What kind of Open House would have you show up to get a needle stuck in your arm? The answer is an Open House where at-risk students in a Medical Assisting program got a chance to show parents, relatives and friends how much they had learned in four weeks of training. Such an event took place at Liberty Career College in Bakersfield on July 30. Ten students from the Kern County Superintendent of Schools’ Community Schools JobsPlus program were able to get this rare opportunity for introductory, hands-on medical care training thanks to the collaborative efforts of Liberty Career College and a JobsPlus federal grant.

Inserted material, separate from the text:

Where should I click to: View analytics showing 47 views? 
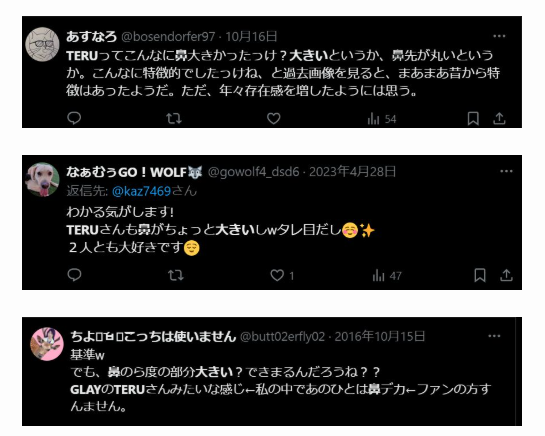[x=387, y=276]
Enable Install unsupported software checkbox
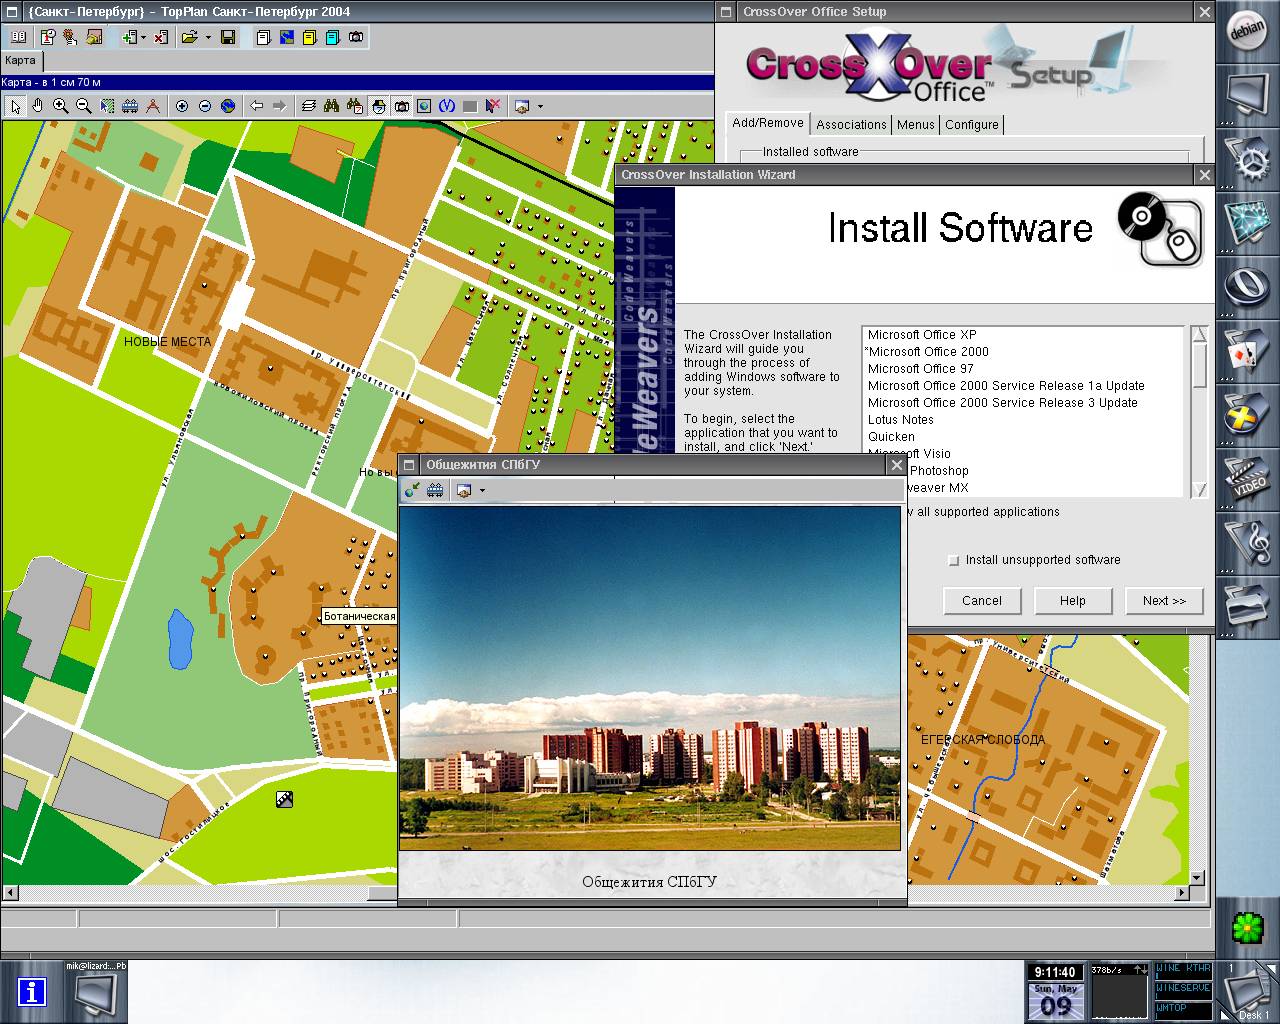1280x1024 pixels. [x=953, y=560]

Kind of a strange sight seeing people smiling and laughing while they are being poked for blood, prepped for an EKG, or given injections. The only serious, concerned looks were on the faces of those students doing the medical work. The recipients were relatives and friends who did not seem to mind being the objects for demonstration. One of those smiling eagerly was Geronima Ramos, as she awaited the needle in her son Alex’s hand.

“I’m really excited that Alex is taking this course,” Ramos said. “He is the first one in our family who is really interested in going into medicine.”

While the course will not put any of the high school students into the medical field immediately, it has sparked an interest in many.

“During these six weeks, the students have learned medical basics, such as running an EKG, taking vital signs, phlebotomy work and injections to earn a certificate of completion,” Said Carlos Salinas, Liberty Career College director/instructor. “Think of this class as job shadowing, where we take the mystery out of what is being done in a clinic or laboratory. If the students stay on track, they can go on to take the full 14 week course which culminates with them becoming a state certified medical assistant. Then, they can work in medical clinics and labs.”

After completing four weeks in the classroom at Liberty, the students receive externships to job shadow for two more weeks at local clinics and labs around Kern County. Student Ruby Zepeda was looking forward to that as she leaned over to extract blood from a willing patient.

“It is sometimes hard to find a vein, when you are trying to draw blood,” Zepeda said. “But, I want to graduate, go on to Bakersfield College and become a registered nurse. So, it’s real important now to learn some of the things that will be expected of me.”

This is no easy accomplishment for these students who thanks to community schools are being given a chance to stay in school, when for a variety of reasons they have become at risk of dropping out. Community schools offer a structured, non-traditional environment where students can work on returning to their own schools and ultimately graduate with their classes. Part of the non-traditional is a heavy emphasis on vocational training. And the federally-funded JobsPlus program pays businesses to provide training, while the students go to school.

“For this summer program, students had to be at least age 16, in good academic standing in school and referred by a community schools’ teacher,” Said Andrea Parsons, JobsPlus career technician. “We have had no dropouts in this particular vocational training field, and we are excited when we see our students following through and so committed.”

Perhaps the definition of committed was high school junior Claudia Aguilera. As she worked on her Open House patients, Aguilera kept an eye on the hallway, where her mother was babysitting nine-day-old Giselle. Aguilera entered the program thinking her baby would be born around Aug. 6. Instead she was delivered early, three weeks into the summer program. Amazingly, Aguilera missed just two days before coming back to class to finish what she had started.

“I thought I would finish before Giselle was born, but when she came early, I knew I had to complete the program for my daughter,” Aguilera said. “I want to make something of my life. I think it’s great that this program is helping students, and finding an opportunity like this would have been really hard without JobsPlus. I always wanted to be a nurse. This program has given me hope that I can become an RN someday.”

As Salinas supervised Aguilera’s work and that of her classmates, he smiled at what was taking place.

“The quality of students from the JobsPlus program is exceptional,” Salinas said. “They are very focused, very productive, ready to learn and easy to teach.”